> **Problem description**: Return the lines below that carry the word "computer".

> **Source data**:
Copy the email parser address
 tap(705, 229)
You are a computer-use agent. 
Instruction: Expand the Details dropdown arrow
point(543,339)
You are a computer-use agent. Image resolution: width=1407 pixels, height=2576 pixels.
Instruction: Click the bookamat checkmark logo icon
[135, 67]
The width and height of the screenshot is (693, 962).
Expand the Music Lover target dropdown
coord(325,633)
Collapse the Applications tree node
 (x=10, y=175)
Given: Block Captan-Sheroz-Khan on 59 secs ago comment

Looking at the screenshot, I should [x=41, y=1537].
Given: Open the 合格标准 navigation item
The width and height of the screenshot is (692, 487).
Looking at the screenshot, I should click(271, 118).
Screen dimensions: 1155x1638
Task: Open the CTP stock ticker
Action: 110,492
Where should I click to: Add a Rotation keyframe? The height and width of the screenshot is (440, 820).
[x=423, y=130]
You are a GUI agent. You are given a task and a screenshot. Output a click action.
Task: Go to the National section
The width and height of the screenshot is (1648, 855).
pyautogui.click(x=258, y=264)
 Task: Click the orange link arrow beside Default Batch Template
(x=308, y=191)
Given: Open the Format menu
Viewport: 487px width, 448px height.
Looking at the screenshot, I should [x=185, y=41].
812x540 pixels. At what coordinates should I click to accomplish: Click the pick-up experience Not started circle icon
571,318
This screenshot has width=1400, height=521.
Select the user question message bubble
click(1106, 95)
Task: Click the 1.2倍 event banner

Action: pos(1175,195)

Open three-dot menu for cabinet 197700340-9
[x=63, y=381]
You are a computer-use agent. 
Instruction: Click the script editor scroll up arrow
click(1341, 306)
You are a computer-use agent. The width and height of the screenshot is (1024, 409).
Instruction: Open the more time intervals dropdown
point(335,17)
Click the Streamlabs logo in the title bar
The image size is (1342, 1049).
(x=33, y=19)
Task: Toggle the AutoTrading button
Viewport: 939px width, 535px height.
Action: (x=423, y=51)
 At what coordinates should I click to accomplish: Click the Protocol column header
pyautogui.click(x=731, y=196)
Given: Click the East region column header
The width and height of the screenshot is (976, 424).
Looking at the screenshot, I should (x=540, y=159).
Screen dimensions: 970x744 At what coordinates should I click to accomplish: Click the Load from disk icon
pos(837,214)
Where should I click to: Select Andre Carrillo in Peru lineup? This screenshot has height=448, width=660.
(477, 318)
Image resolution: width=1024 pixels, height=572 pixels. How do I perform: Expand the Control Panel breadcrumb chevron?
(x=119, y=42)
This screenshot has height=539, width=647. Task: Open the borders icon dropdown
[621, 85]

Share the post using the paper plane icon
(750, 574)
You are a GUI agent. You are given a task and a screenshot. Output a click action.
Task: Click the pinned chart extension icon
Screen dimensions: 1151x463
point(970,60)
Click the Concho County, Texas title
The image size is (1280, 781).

> **Task solution**:
You are a computer-use agent. 
You are a computer-use agent. Image resolution: width=1407 pixels, height=2576 pixels.
You are a computer-use agent. 
You are a computer-use agent. The width and height of the screenshot is (1024, 409).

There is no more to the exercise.